Se a questão ética (porque só ela pode resolver o problema da desigualdade socioeconômica deste país) é importante para este governo do presidente Luiz Inácio Lula da Silva, então chega de esperarmos o futuro, chega de procrastinar as mudanças estruturais inclusive no poder judiciário.

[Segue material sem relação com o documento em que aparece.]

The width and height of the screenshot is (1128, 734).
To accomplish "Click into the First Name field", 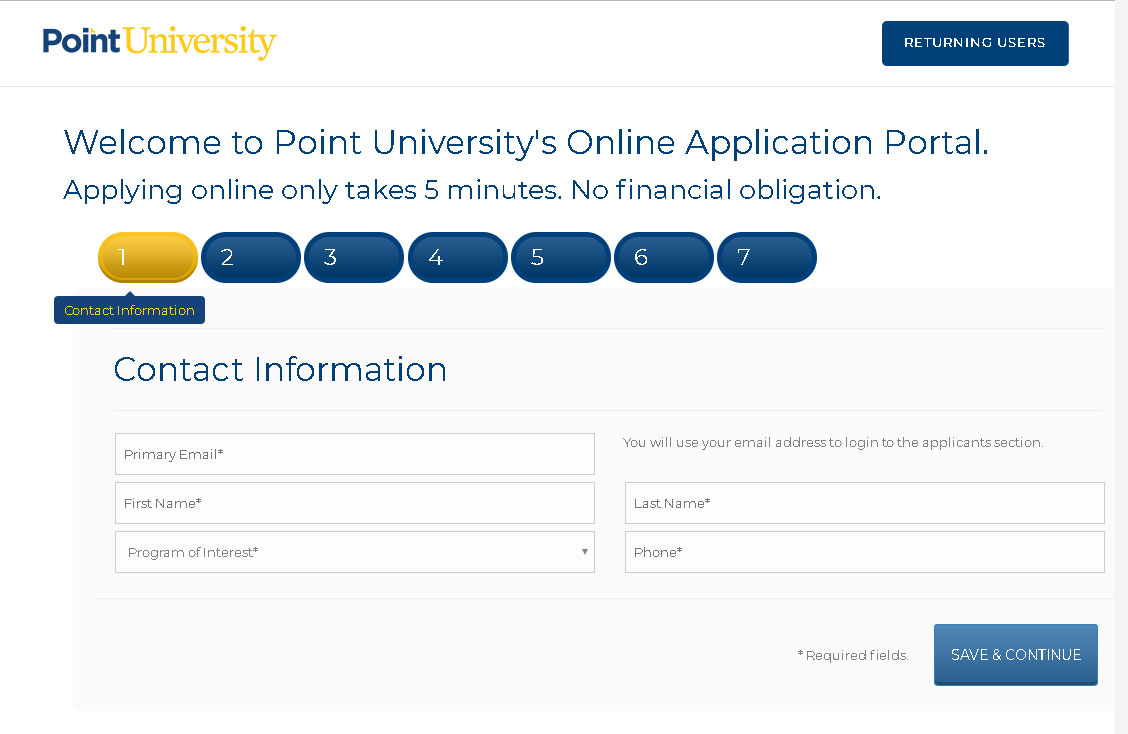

Contra o fascismo, contra o pensamento fascista que ganhou ainda mais espaço no judiciário, é preciso dobrar as apostas nas soluções progressistas e maduras, é preciso avançar e afastar o medo que leva as pessoas à falsa acolhida deste novo fascismo.

💥️Duvido que qualquer um dos nomes que citei titubearia em defender a Constituição Federal de 1988 nas situações em que o Supremo Tribunal Federal, como colegiado, vacilou, acovardou-se ou, simplesmente (o que seria mais grave) se dobrou à lógica neofascista que, por inúmeros motivos, ganhou as ruas a partir de 2013.

Por fim, um dos méritos da Constituição Federal de 1988 é que ela, mal ou bem, é a carta que renova um pacto, um projeto ético liberal (nunca pretendido para esta terra) e, dentro de todas as armadilhas dos pactos de elite, do liberalismo clássico, das ilusões do capitalismo e do Direito, fixa, no plano político, a dignidade da pessoa humana como um valor fundamental - um marco que precisa de um Supremo Tribunal Federal o mais corajoso e o mais ético possível, um Supremo Tribunal Federal que afaste o Estado brasileiro deste lugar de zeladoria de uma elite que não hesitará em abraçar o fascismo e a milicianização inerente ao fascismo para poder continuar ganhando, sugando, saqueando, usurpando esta terra, esta população, como invasora eterna que é, e que afirme um país que possa se colocar de maneira soberana diante do desafio de nossa colonialidade a impedir que O Estado brasileiro alcance a verdadeira democracia. O futuro é agora.